* DATASET CONTENT:

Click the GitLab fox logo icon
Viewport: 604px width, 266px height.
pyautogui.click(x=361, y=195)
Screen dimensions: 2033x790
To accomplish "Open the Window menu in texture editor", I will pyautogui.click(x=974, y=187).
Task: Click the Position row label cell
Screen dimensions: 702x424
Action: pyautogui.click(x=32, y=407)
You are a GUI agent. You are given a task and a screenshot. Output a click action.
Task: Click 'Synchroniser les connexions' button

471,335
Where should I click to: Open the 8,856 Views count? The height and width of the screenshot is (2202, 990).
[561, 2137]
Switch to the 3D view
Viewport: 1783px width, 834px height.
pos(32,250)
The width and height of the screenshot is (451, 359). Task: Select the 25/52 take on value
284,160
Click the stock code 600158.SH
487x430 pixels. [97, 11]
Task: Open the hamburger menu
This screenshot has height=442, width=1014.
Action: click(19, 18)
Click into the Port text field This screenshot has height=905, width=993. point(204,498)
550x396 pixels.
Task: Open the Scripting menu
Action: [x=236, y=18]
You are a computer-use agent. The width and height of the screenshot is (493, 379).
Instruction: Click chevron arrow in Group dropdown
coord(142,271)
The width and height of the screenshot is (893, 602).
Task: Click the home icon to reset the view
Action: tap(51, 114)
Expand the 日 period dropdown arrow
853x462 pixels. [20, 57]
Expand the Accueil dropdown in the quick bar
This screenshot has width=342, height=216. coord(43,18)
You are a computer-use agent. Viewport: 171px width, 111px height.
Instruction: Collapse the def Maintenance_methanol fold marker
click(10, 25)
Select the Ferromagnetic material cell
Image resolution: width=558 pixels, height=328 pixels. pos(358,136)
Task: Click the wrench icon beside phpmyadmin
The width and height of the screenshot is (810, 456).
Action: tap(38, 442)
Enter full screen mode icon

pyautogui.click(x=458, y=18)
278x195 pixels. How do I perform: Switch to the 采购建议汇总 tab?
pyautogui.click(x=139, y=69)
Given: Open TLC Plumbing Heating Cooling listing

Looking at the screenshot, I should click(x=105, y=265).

* WHAT THIS TASK INVOLVES:
Filter the data for the string "computer" and copy every line that has it.

* RESPONSE AREA:
You are a computer-use agent. The width and height of the screenshot is (493, 379).
You are a computer-use agent. Viewport: 171px width, 111px height.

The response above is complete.